STORED DATA section start

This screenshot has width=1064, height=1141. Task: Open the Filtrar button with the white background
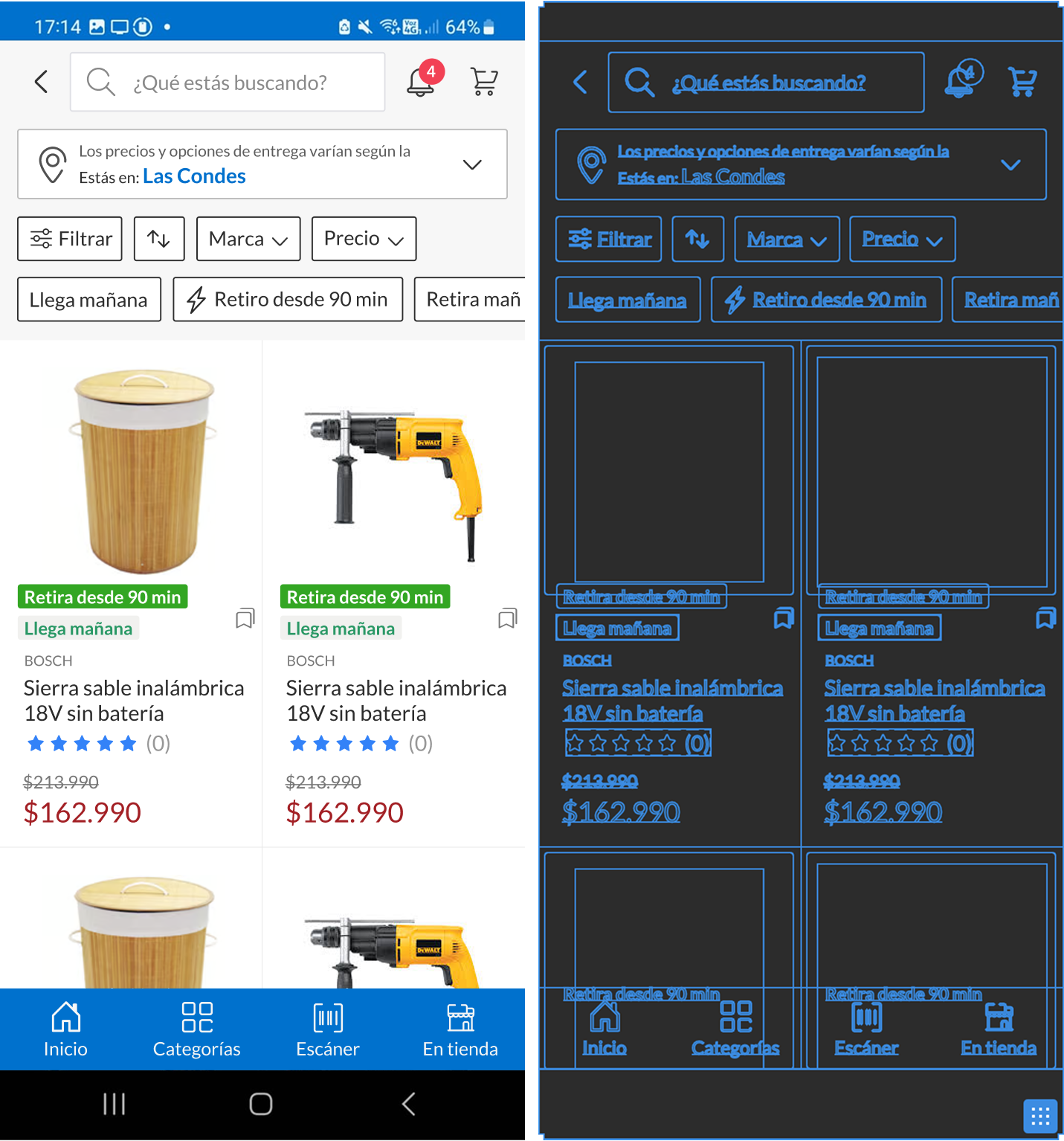[70, 239]
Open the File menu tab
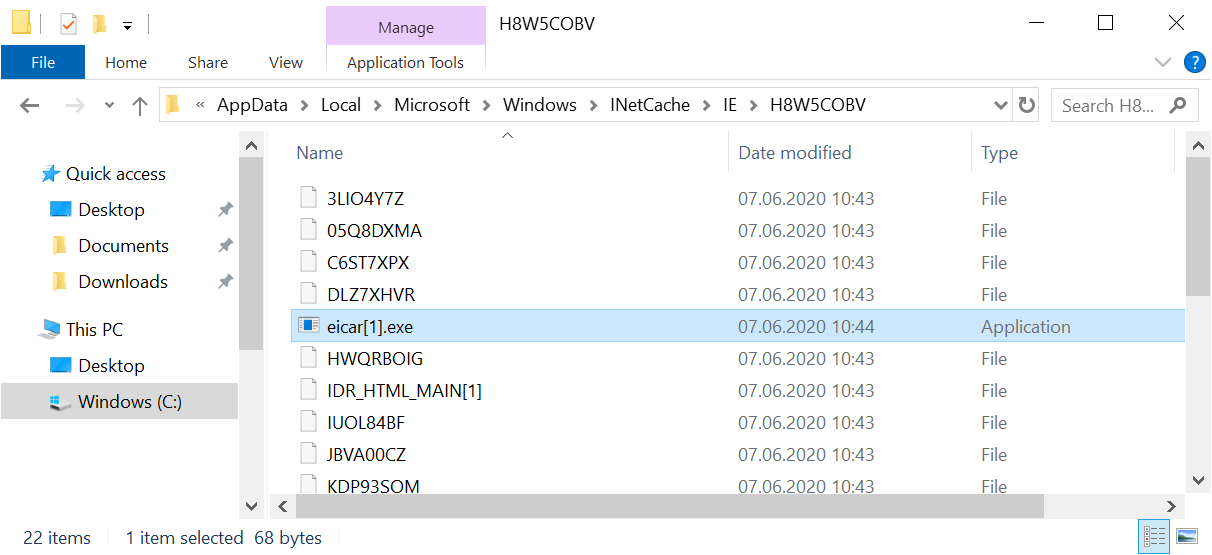 (43, 62)

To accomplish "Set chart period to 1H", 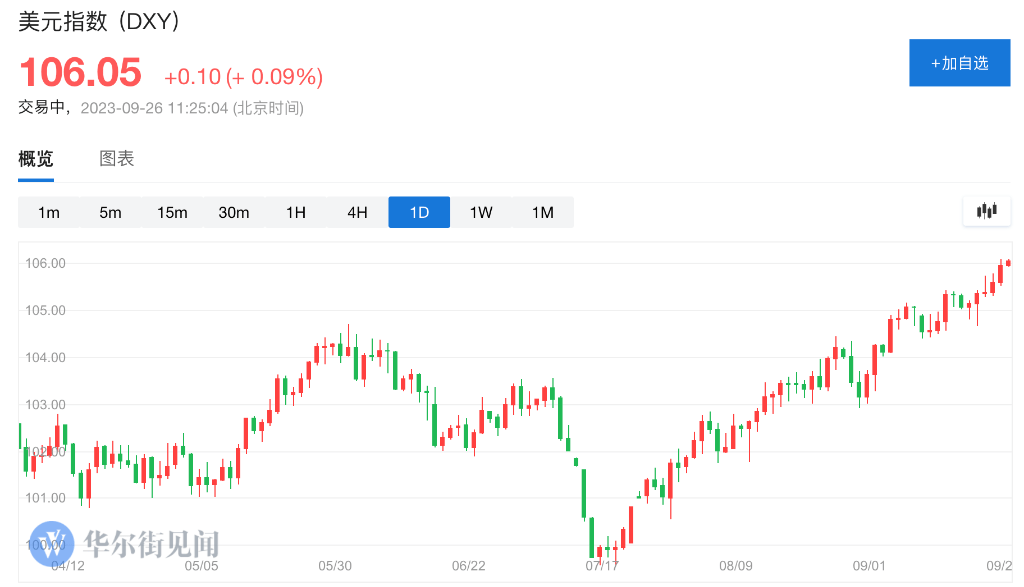I will (296, 212).
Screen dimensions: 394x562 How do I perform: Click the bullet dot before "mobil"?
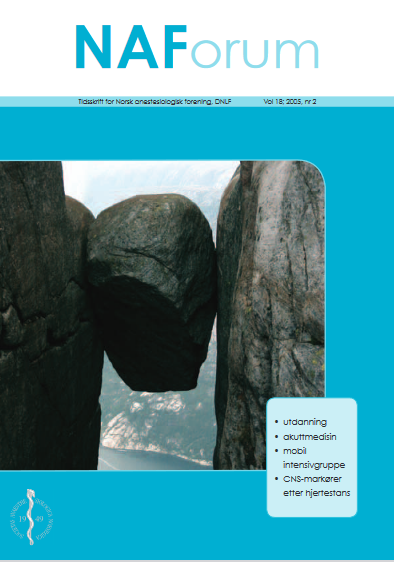[276, 451]
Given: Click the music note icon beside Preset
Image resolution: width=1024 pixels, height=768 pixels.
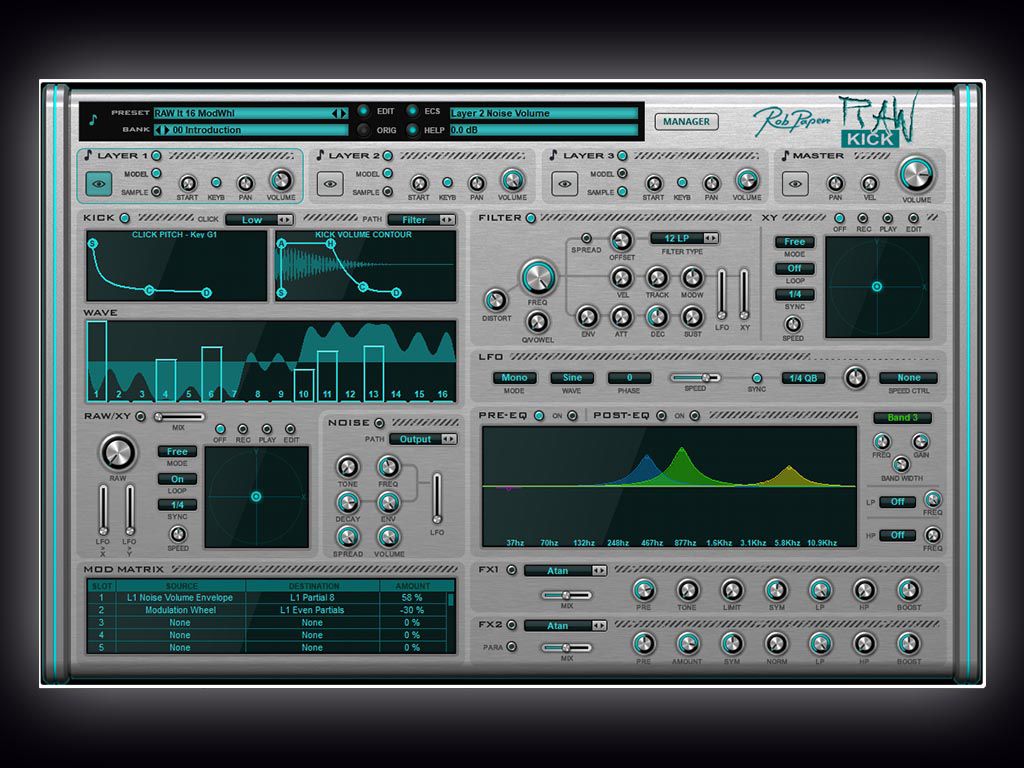Looking at the screenshot, I should [x=93, y=120].
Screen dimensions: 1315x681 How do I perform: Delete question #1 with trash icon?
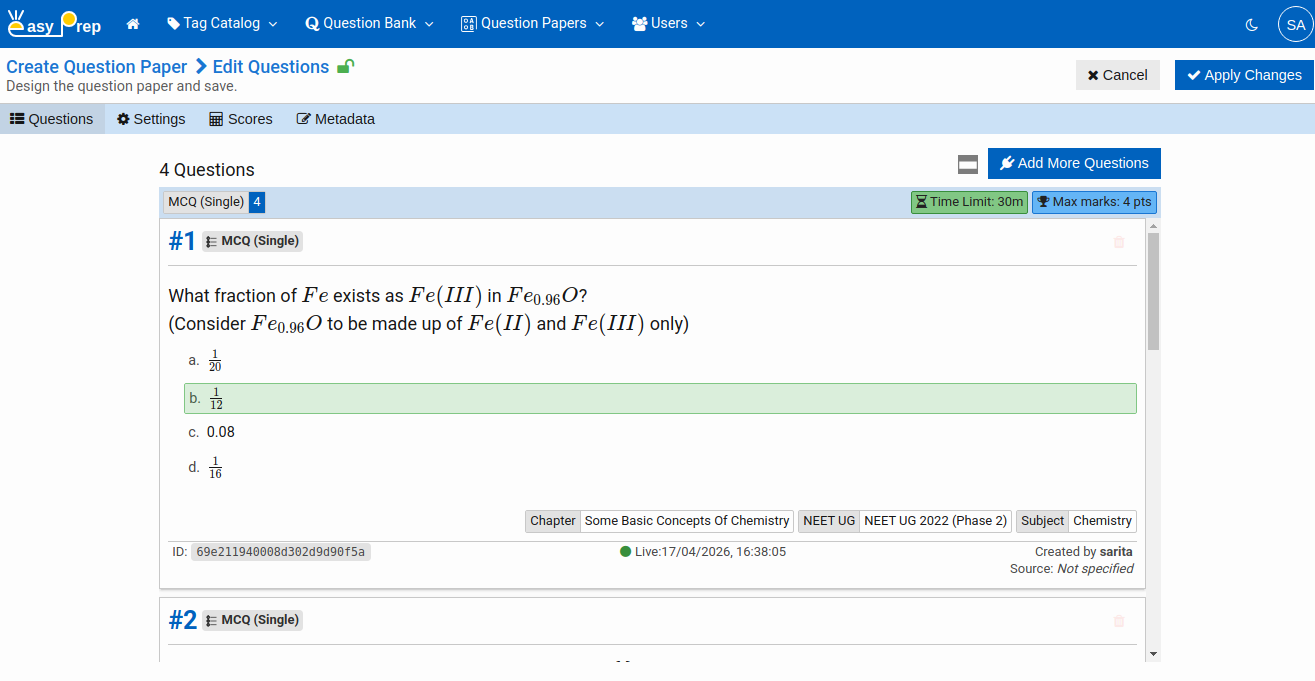point(1118,242)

STORED DATA section end

EXERCISE: Everything from the line with "Image resolution: width=1024" through the last line of the listing should be retyped exactly, with both end lines kept and the pictures left out.

RESPONSE FOR THIS EXERCISE:
Image resolution: width=1024 pixels, height=768 pixels.
Looking at the screenshot, I should [x=93, y=120].
Screen dimensions: 1315x681 How do I perform: Delete question #1 with trash icon?
point(1118,242)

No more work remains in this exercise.